Unsere Kultur ist eine Kultur der Bilder geworden, und alles kann zum Bild werden. Seit jenem explosiven Moment der Moderne zu Anfang dieses Jahrhunderts haben wir mit Nachdruck darauf hingearbeitet, die überkommenden Formen der Kunst und der Gesellschaft zu durchbrechen. Der Bruch mit der Tradition begann verheißungsvoll: Expressionismus, Kubismus, Dada, die Surrealisten – überall öffneten sich scheinbar neue Wege. Doch was zunächst wie die Erkennungsmelodie einer neuen Epoche anmutete und die Realisierung aller Utopien versprach, entpuppte sich nun als deren Auflösung durch die Erfüllung jeder denkbaren (und auch der undenkbaren) Idee. Wir pulverisieren alle Unterschiede. Alles wird auf den größten gemeinsamen Nenner gebracht, verliert jede Besonderheit und jeden Unterschied. Alles ist Kunst. Alles ist von Bedeutung. Alles ist schön. Wenn aber alles schön ist, dann stellt sich die Frage der Schönheit nicht mehr. Wenn alles Kunst ist, dann ist nichts mehr Kunst, und das Wort verliert seinen Sinn. Warhols Campell-Dose steht symbolisch für diese Entwicklung: Die ganze Bedeutungslosigkeit der Welt wird ästhetisch verklärt. Kann es etwas unwichtigeres als eine Suppendose geben? "Die Kunst hat sich nicht in einer transzendenten Idealität, sondern in einer allgemeinen Ästhetisierung des Alltagslebens abgeschafft, sie ist zugunsten einer reinen Zirkulation der Bilder in einer Transästhetik der Banalität verschwunden" (Jean Baudrillard).

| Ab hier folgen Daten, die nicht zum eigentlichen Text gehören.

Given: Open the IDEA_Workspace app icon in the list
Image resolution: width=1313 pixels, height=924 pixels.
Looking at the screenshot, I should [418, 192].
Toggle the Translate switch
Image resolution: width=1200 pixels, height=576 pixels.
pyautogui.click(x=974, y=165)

Nichts widerspricht sich mehr, die Bilder tauchen auf und verschwinden wieder, ohne Bezugspunkt zueinander, in vollkommener Indifferenz gegenüber dem eigenen Gehalt. Das Stadium der Befreiung der Bilder ist auch das ihrer Indetermination. Kein Mangel, kein Verbot, keine Grenze: das Bedeutet den Verlust jedes referentiellen Prinzips. An diesem Punkt, an dem sich jede Idee erfüllt und jedes Bild virtuell möglich ist, sind wir zur Gleichgültigkeit verdammt. Sowohl in der Werbung, als auch in der Kunst liefern wir uns nichts weiter als ein opportunistisches Spiel mit der Welt und zugleich mit allen vergangenen Formen der Kunstgeschichte. Zwar erheben die Bilder den Anspruch darauf, sublim zu sein, indem sie sich auf eine zweite, ironische Ebene begeben, aber auf dieser zweiten Ebene sind sie genauso unbedeutend wie auf der ersten. Mittelmäßigkeit in zweiter Potenz. Wir flüchten vor der Sinnlosigkeit (der großen Herausvorderung dieses Jahrhunderts), indem wir einfach allem einen Sinn zusprechen. Wir verfolgen nur eine kommerzielle Strategie der Nichtigkeit, "die sentimentale Form der Ware", wie Baudelaire sagte.